'Anthropocene' Period Would Recognize Humanity's Impact on Earth

Setting Sun and Smokestacks
Man’s activity on Earth is changing the planet. (Image credit: EPA/Belinda Rain)

The Anthropocene is the name of a proposed new geological time period (probably an epoch) that may soon enter the official Geologic Time Scale. The Anthropocene is defined by the human influence on Earth, where we have become a geological force shaping the global landscape and evolution of our planet.

According to this idea, the present epoch — still known as the Holocene, which started 11,000 years ago — would have ended somewhere between the end of 18th century and the 1950s (when the Anthropocene began). The earlier time limit considers the increasing amount of carbon dioxide and other greenhouse gases in Earth’s atmosphere that is mostly due to the burning of fossil fuels for energy to power our growing industrial technology.

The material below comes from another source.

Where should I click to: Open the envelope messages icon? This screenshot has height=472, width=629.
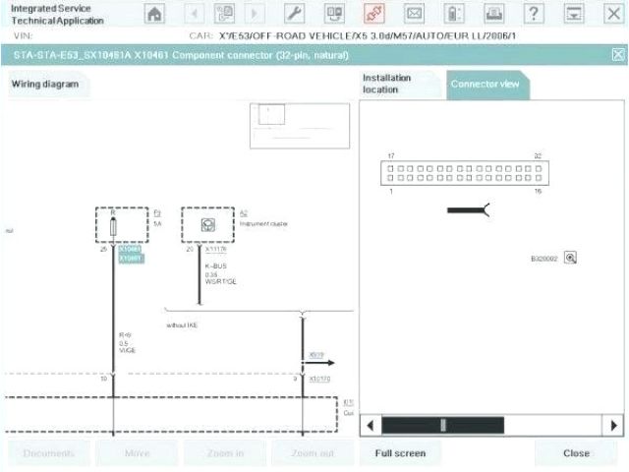414,14
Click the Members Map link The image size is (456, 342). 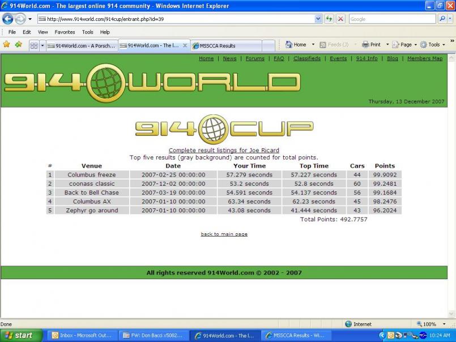[x=424, y=58]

We may consider this process to have started in 1784, with the invention of the steam engine by James Watt. The present high levels of greenhouse gases in our atmosphere are probably causing global warming. The later time period takes into account the increasing background radiation from the nuclear tests by the United States and the Soviet Union during the beginning of the Cold War. [8 Ways Global Warming Is Already Changing the World]

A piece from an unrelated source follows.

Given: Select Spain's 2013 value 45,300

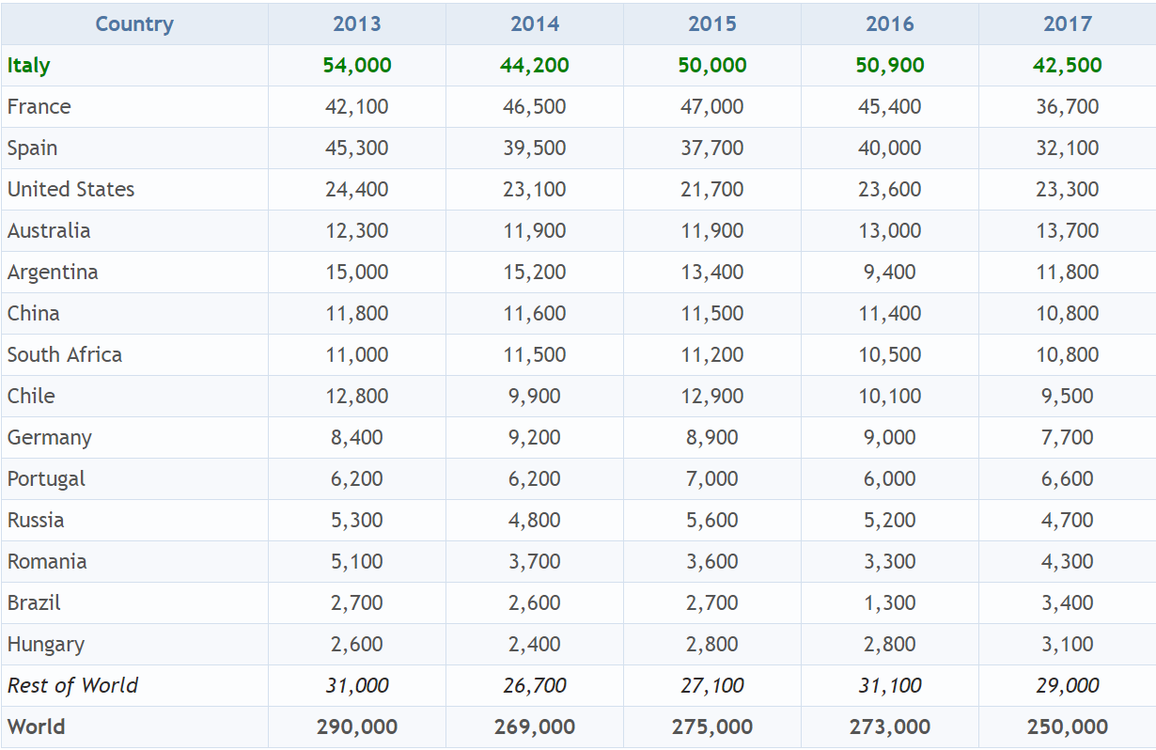Looking at the screenshot, I should tap(357, 148).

This new frontier in the geological timeline is potentially more precisely defined than any was before due to its recent occurrence. The Antrhopocene is also supported by increasing evidence of human influence on natural global processes, such as the sediment transport being supplanted by our construction processes; land occupation and transformation; water course deviation and water reserve appropriation; massive extinction and introduction of invasive species; development and widespread use of previously non-existent chemical substances (eg. plastics and persistent organic pollutants); and even the creation of new elements (the last 20 in the periodic table).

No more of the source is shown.